Input material:
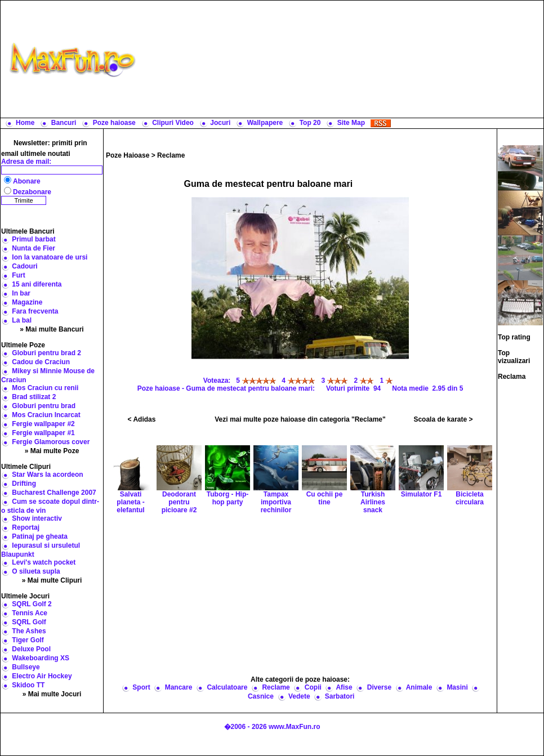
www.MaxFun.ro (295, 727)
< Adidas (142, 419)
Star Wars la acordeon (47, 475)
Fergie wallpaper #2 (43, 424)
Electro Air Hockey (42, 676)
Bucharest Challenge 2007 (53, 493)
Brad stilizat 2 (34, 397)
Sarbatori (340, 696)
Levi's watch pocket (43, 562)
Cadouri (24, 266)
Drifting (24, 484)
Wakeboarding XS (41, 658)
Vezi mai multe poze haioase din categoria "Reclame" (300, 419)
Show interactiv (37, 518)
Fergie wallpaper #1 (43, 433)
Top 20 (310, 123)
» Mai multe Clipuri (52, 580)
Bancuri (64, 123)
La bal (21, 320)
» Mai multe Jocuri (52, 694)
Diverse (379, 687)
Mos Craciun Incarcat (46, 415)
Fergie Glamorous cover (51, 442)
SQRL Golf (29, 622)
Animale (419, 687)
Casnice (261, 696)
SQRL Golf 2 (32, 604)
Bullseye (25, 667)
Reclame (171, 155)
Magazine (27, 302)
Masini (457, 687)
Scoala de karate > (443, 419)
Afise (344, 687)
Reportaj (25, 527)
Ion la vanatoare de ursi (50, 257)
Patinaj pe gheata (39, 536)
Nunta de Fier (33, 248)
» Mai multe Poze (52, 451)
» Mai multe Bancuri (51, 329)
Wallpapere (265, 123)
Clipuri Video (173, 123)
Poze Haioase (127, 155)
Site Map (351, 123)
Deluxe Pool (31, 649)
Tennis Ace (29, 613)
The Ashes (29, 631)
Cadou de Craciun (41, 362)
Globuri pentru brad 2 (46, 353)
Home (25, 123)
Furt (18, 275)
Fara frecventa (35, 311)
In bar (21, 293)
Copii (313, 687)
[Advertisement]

==

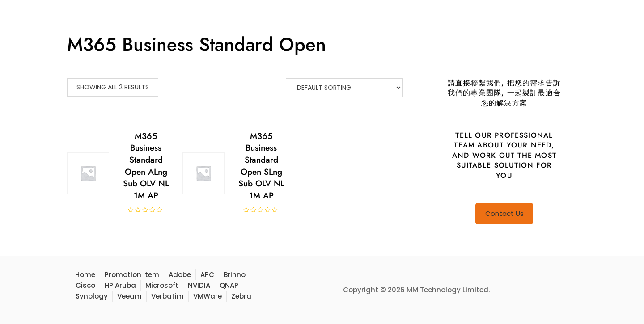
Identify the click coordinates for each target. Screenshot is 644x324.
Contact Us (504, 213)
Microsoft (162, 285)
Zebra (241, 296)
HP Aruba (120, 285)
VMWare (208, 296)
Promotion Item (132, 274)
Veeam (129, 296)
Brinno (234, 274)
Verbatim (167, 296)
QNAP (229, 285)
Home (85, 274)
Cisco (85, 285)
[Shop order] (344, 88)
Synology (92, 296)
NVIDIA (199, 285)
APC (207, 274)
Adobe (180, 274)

...

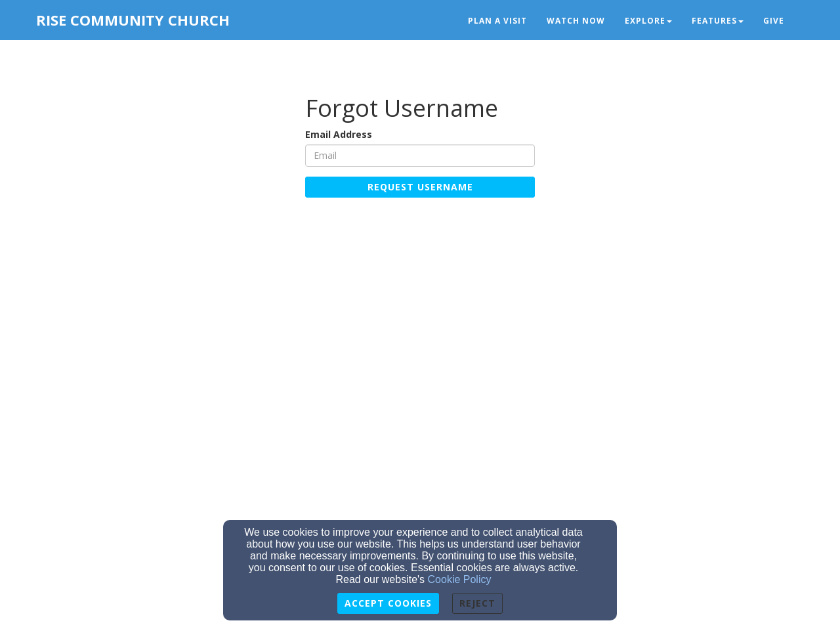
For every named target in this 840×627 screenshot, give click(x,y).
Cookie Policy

What is expected:
Copy the items between the line holding "Bucharest Challenge 2007 (53, 493)" and the line holding "The Ashes (29, 631)", inclusive, reproducing each one without any change.

Completed exercise:
Bucharest Challenge 2007 (53, 493)
Brad stilizat 2 (34, 397)
Sarbatori (340, 696)
Levi's watch pocket (43, 562)
Cadouri (24, 266)
Drifting (24, 484)
Wakeboarding XS (41, 658)
Vezi mai multe poze haioase din categoria "Reclame" (300, 419)
Show interactiv (37, 518)
Fergie wallpaper #1 (43, 433)
Top 20 (310, 123)
» Mai multe Clipuri (52, 580)
Bancuri (64, 123)
La bal (21, 320)
» Mai multe Jocuri (52, 694)
Diverse (379, 687)
Mos Craciun Incarcat (46, 415)
Fergie Glamorous cover (51, 442)
SQRL Golf (29, 622)
Animale (419, 687)
Casnice (261, 696)
SQRL Golf 2 (32, 604)
Bullseye (25, 667)
Reclame (171, 155)
Magazine (27, 302)
Masini (457, 687)
Scoala de karate > (443, 419)
Afise (344, 687)
Reportaj (25, 527)
Ion la vanatoare de ursi (50, 257)
Patinaj pe gheata (39, 536)
Nunta de Fier (33, 248)
» Mai multe Poze (52, 451)
» Mai multe Bancuri (51, 329)
Wallpapere (265, 123)
Clipuri Video (173, 123)
Poze Haioase (127, 155)
Site Map (351, 123)
Deluxe Pool (31, 649)
Tennis Ace (29, 613)
The Ashes (29, 631)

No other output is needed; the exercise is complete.